**Exercise text**
+++
MAX guide 12 min read March 16, 2026

How to Build a Transformer from Scratch Using PyTorch and Hugging Face

Q: How to fine-tune a pre-trained transformer with Hugging Face Transformers library?

Use the Trainer API with TrainingArguments to specify learning rate, batch size, and evaluation strategy (HF Docs). Load a pre-trained checkpoint, freeze or unfreeze layers selectively, and point the trainer at your dataset. Watch out: Transformers v5 removed the slow tokenizer path — if your data pipeline relies on Python-based tokenizers, it will break silently during preprocessing.

Architectural blueprint of a transformer model with labeled attention layers and data flow arrows on a dark grid

Table of Contents

TL;DR

Decompose the transformer into five testable components before touching any code
Specify every constraint — dimensions, masking, positional encoding scheme — or the AI will guess wrong
Validate attention patterns visually before scaling; broken attention is silent and expensive

Before You Start

You’ll need:

An AI coding tool (Claude Code, Cursor, or Codex)
Working knowledge of Transformer Architecture fundamentals and Multi Head Attention
Python 3.10+ with PyTorch 2.10 and Hugging Face Transformers 5.x installed via pip — Conda packages are no longer published for PyTorch since version 2.6 (PyTorch Blog)
+++
**Dataset records**
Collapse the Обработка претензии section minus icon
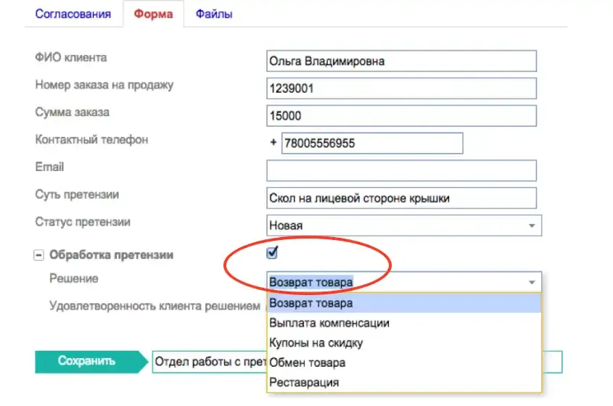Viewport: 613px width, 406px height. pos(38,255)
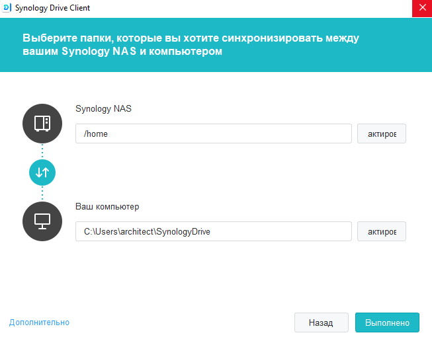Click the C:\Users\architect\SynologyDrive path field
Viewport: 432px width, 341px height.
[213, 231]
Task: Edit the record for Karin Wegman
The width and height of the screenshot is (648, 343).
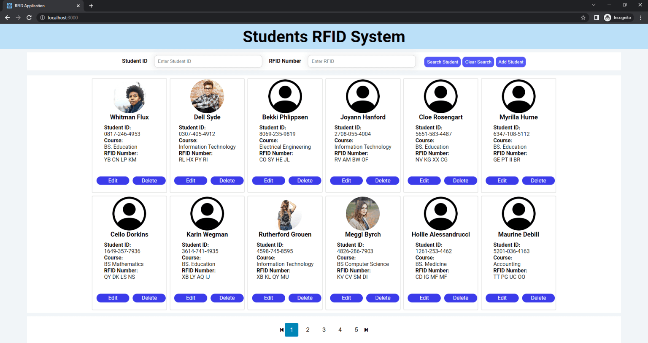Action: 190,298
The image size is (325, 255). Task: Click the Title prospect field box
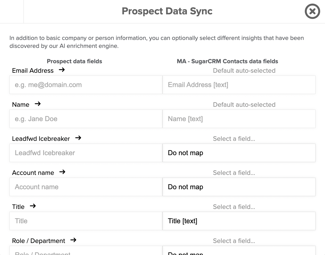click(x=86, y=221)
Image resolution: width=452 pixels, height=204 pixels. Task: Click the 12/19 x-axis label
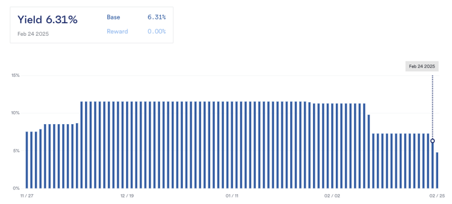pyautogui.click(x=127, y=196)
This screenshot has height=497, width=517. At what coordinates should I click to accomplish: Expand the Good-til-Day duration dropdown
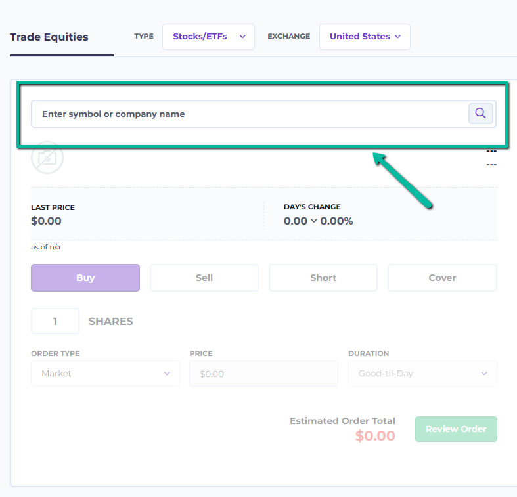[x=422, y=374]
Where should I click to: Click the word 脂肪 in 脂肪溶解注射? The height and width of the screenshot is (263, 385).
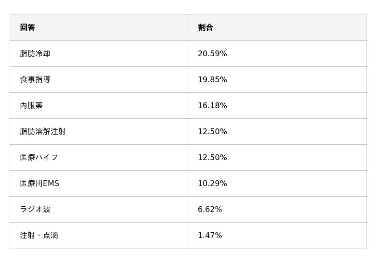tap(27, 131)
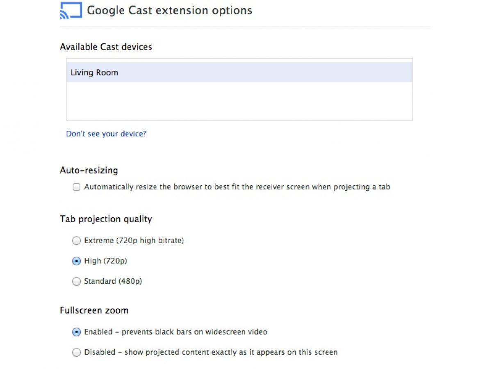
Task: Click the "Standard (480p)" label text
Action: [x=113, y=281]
+++
**Your task**
Decide whether each statement below agrees with the transformer guide above, and answer yes or no with the words from the guide that settle it.
1. Conda packages are still published for current PyTorch versions.
2. Transformers v5 dropped the slow tokenizer path.
3. The guide advises checking attention patterns visually before scaling.

**Answer for this exercise**
1. No: "Conda packages are no longer published for PyTorch since version 2.6"
2. Yes: "Transformers v5 removed the slow tokenizer path"
3. Yes: "Validate attention patterns visually before scaling"